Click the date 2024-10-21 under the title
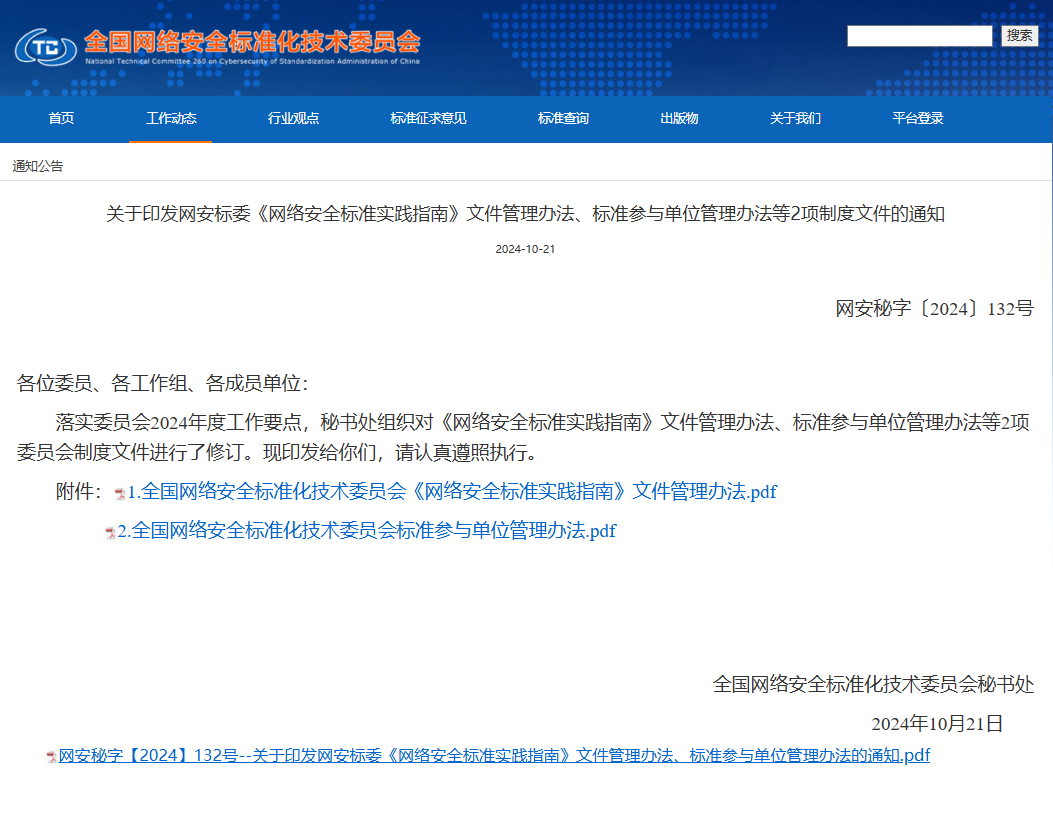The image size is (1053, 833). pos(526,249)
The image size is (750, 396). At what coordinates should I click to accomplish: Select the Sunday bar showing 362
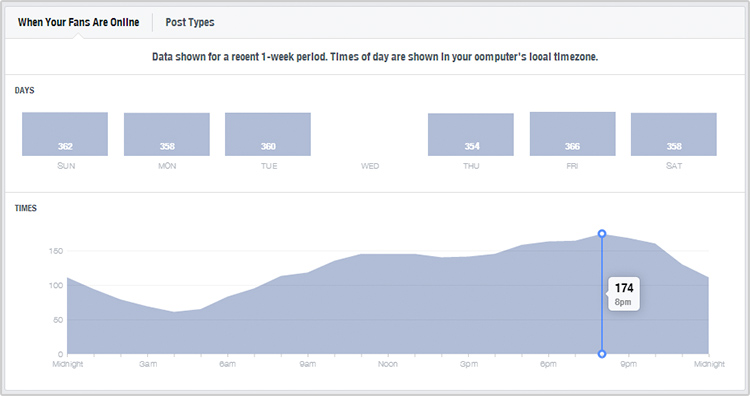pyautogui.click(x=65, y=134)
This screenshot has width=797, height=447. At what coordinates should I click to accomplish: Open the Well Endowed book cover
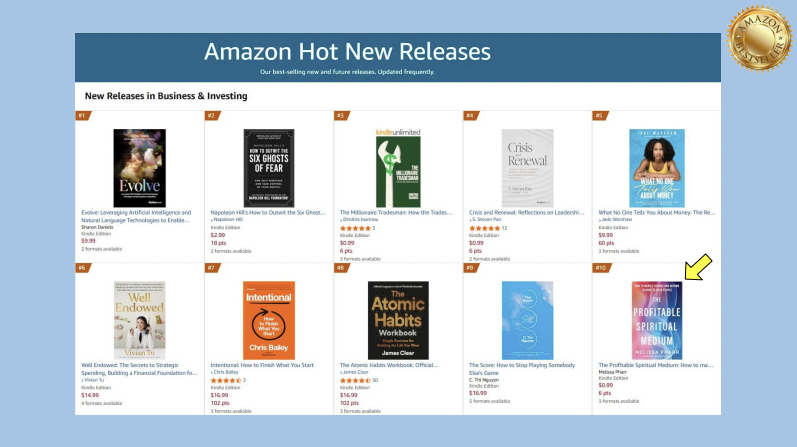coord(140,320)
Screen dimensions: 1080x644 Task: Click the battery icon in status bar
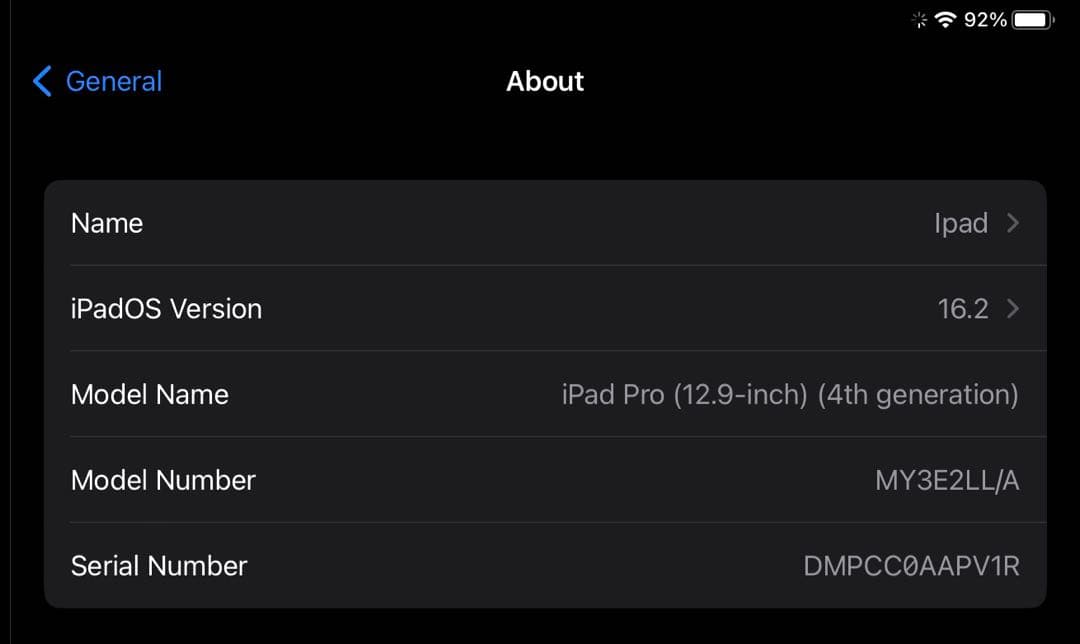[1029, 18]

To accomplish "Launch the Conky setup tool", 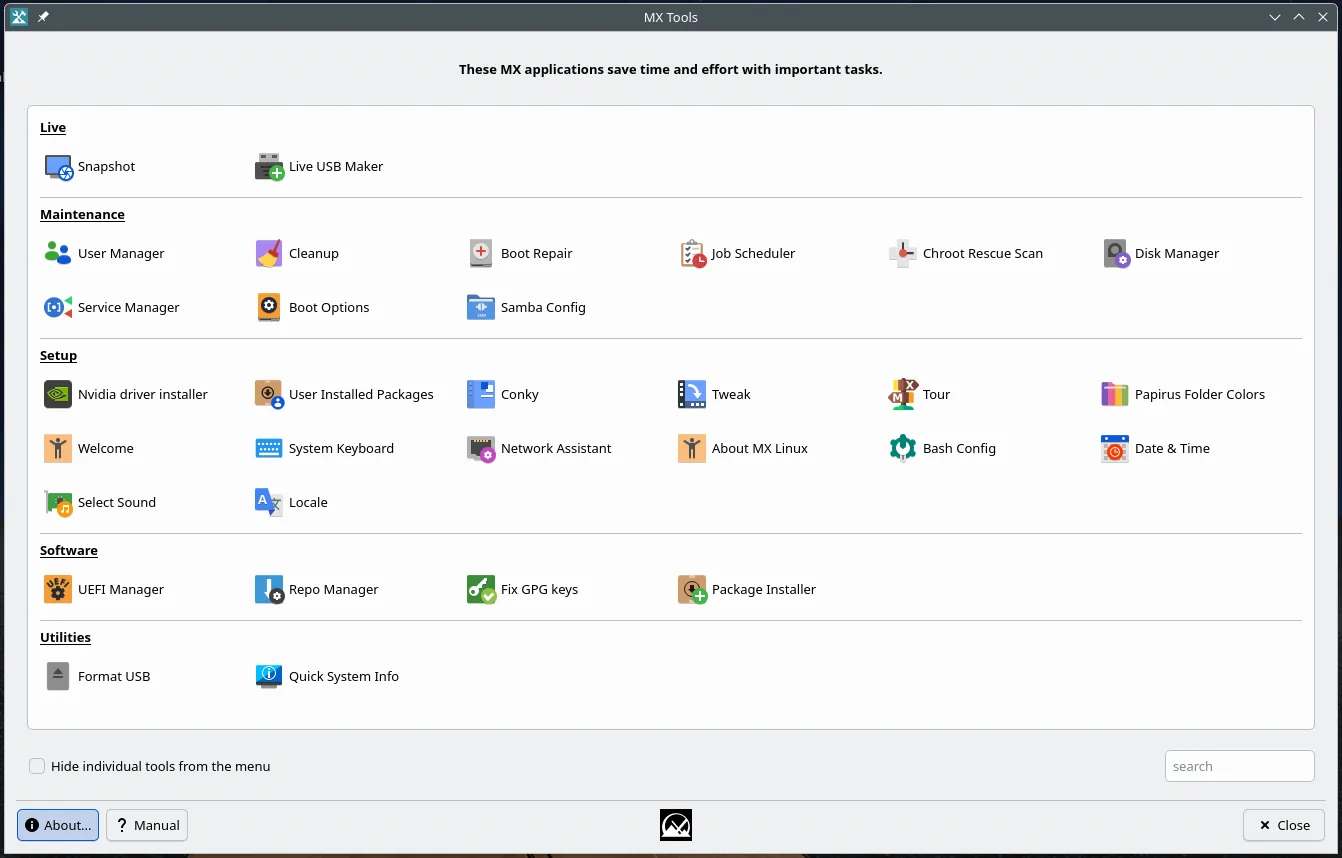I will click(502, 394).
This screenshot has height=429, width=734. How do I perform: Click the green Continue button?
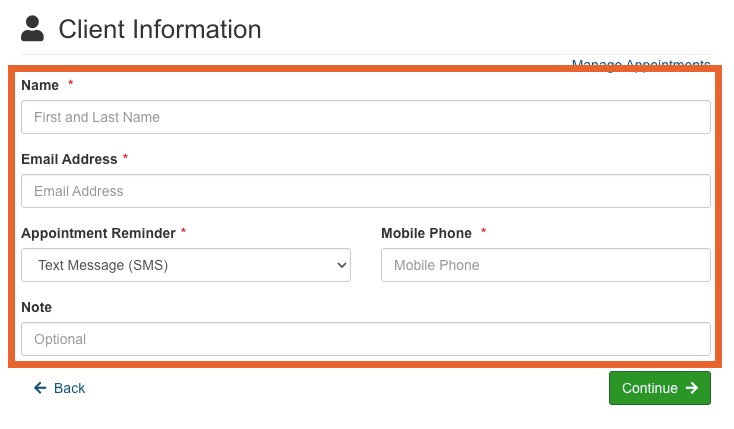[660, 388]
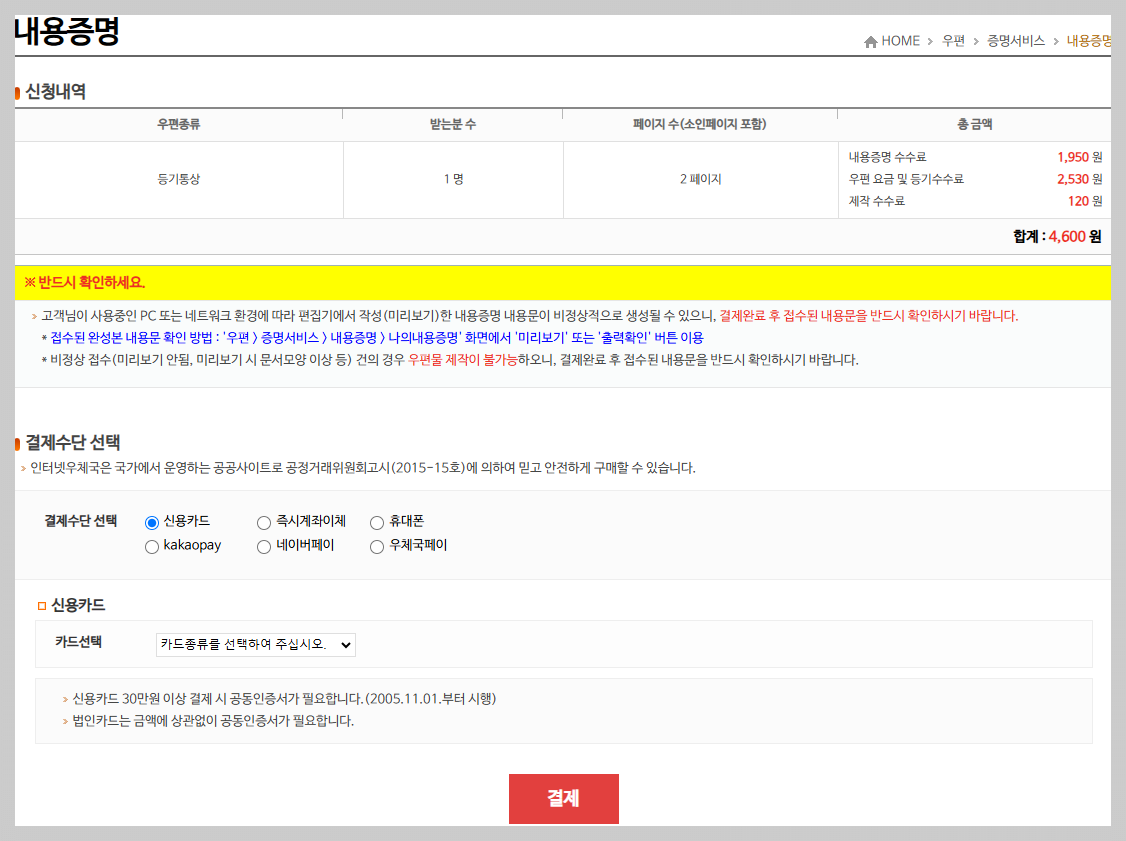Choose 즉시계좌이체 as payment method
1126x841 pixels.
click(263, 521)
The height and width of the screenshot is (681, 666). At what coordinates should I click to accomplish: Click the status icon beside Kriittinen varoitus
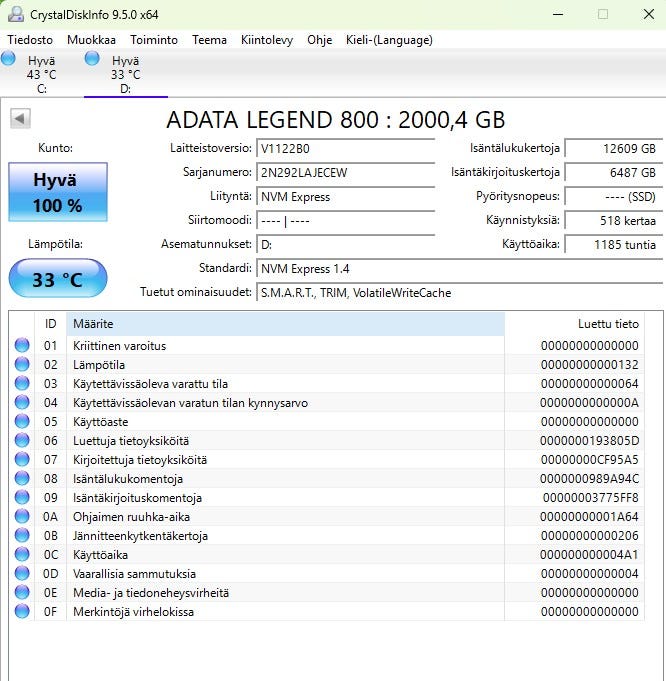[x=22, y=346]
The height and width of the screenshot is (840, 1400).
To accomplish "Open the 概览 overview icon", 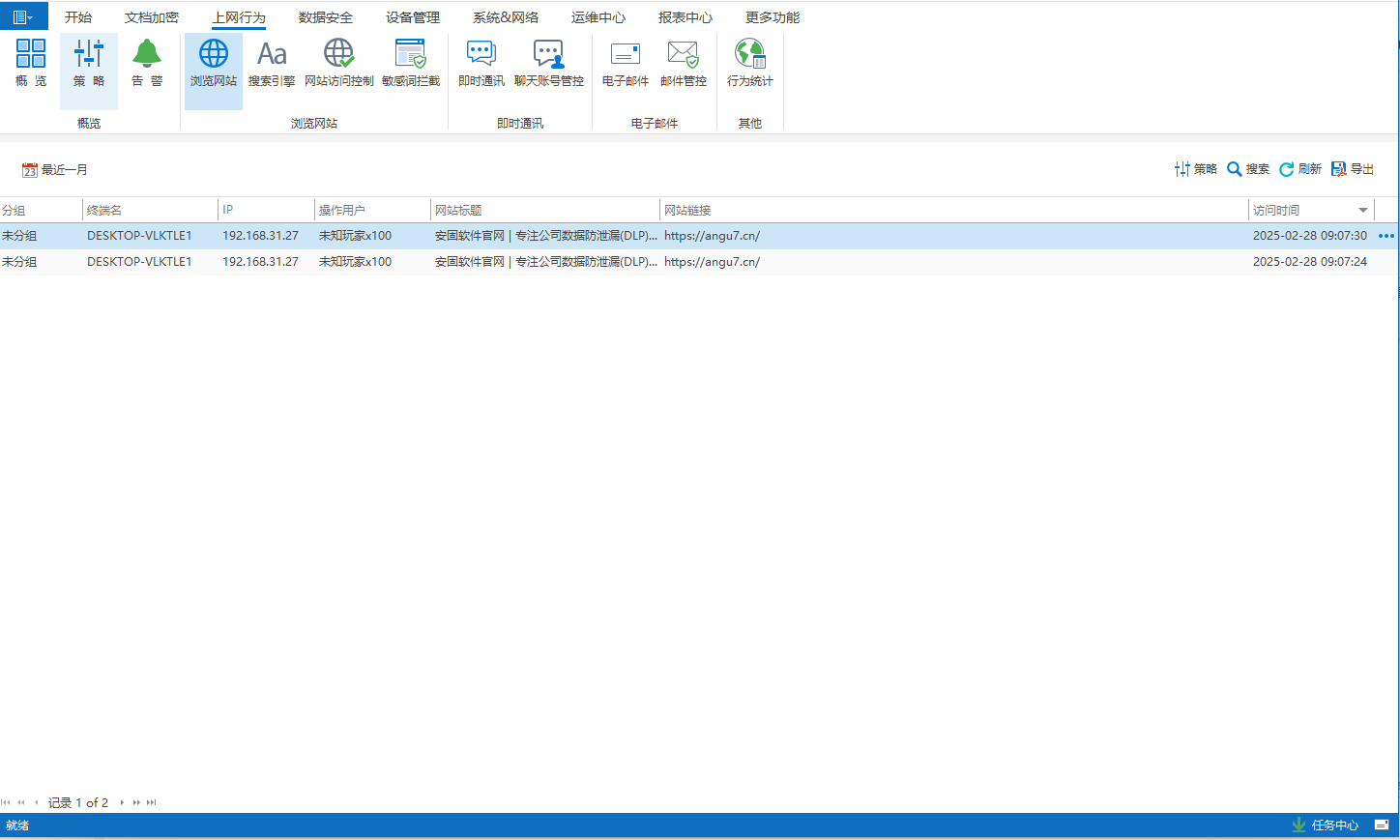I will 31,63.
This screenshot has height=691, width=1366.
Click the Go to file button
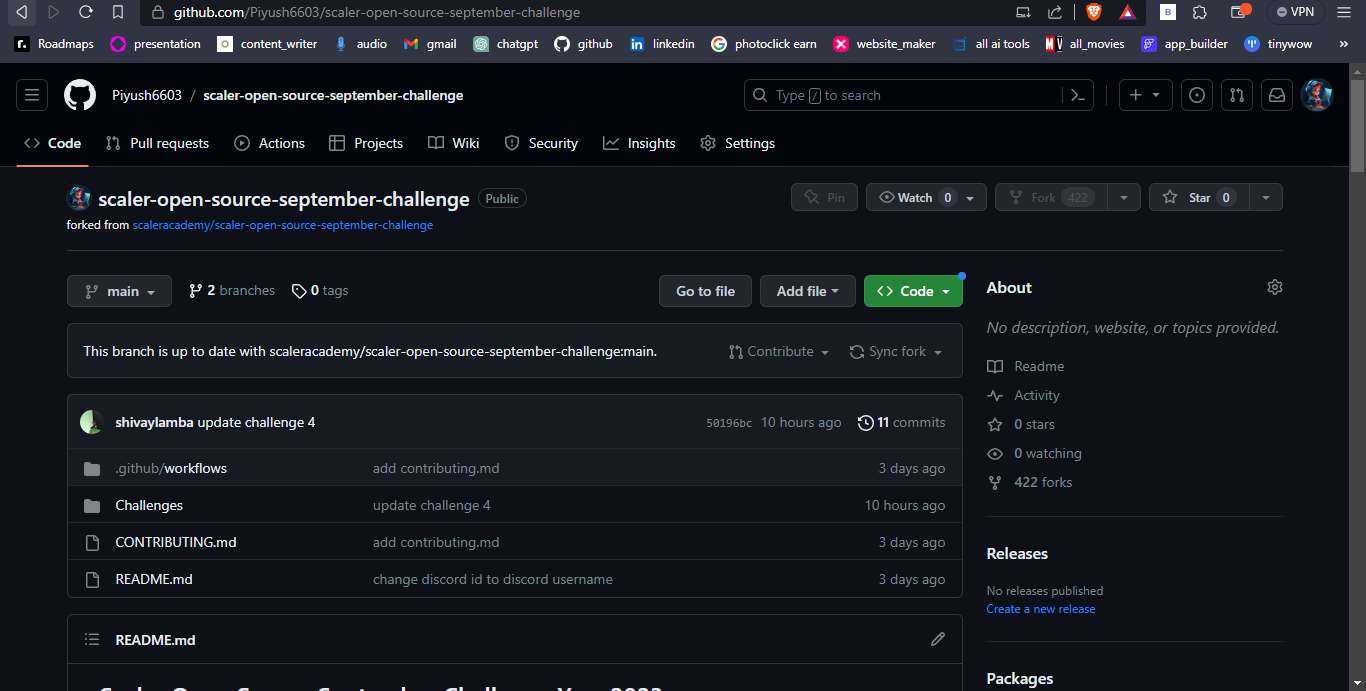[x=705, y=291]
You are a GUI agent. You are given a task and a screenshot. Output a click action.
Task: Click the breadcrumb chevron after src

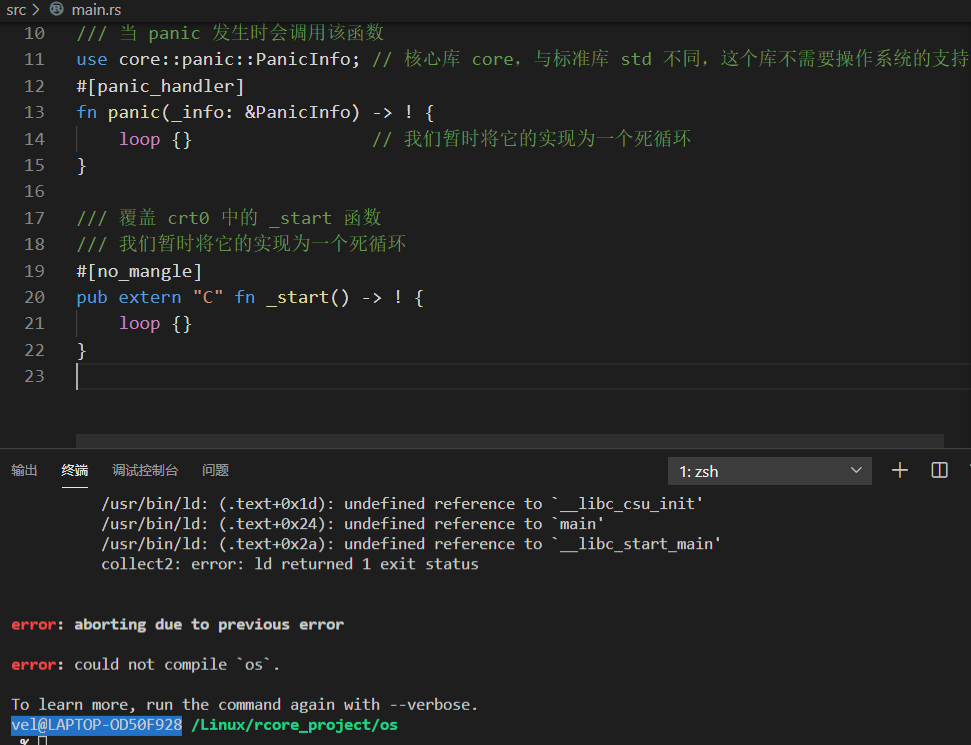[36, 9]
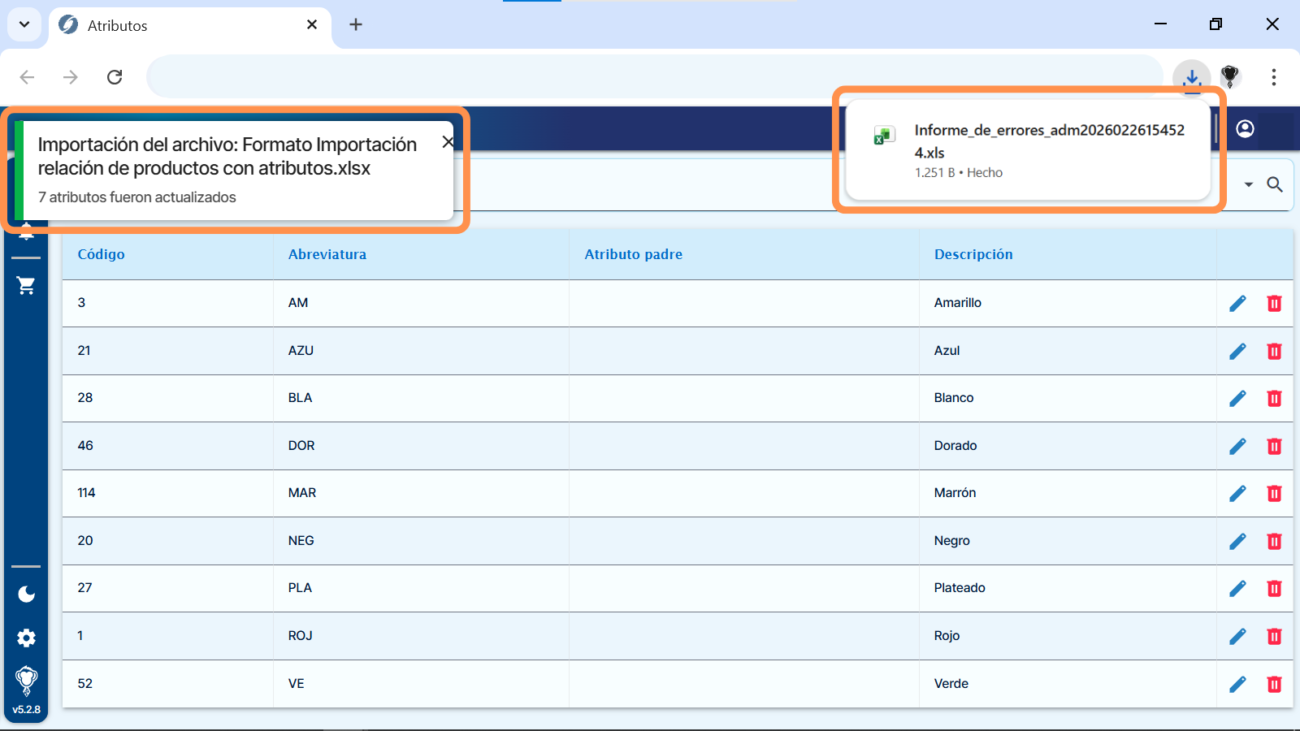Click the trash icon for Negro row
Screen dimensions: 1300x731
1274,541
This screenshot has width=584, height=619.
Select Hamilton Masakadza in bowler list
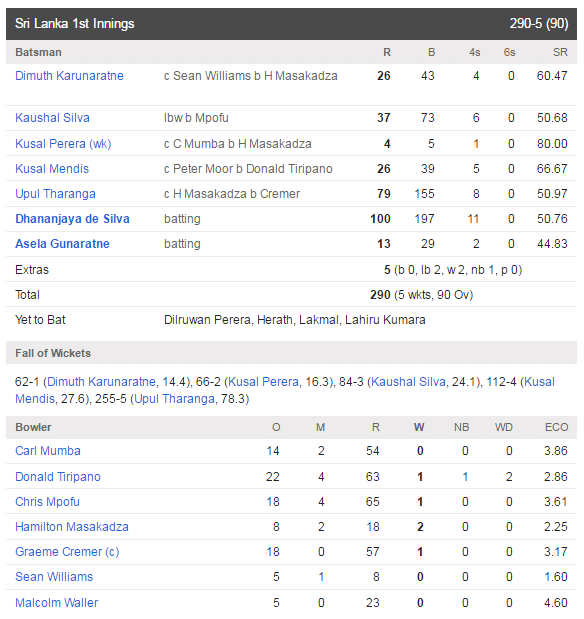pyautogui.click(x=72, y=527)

● ● ● ●

### Problem description
The range to copy runs from the line with "You are a GUI" to the last line of the entries, both included; copy it exactly and leave out the pictures.

### Answer box
You are a GUI agent. You are given a task and a screenshot. Output a click action.
Task: Click the breadcrumb chevron after src

[36, 9]
Click the trash icon for Negro row
Screen dimensions: 1300x731
1274,541
This screenshot has width=584, height=619.
Select Hamilton Masakadza in bowler list
pyautogui.click(x=72, y=527)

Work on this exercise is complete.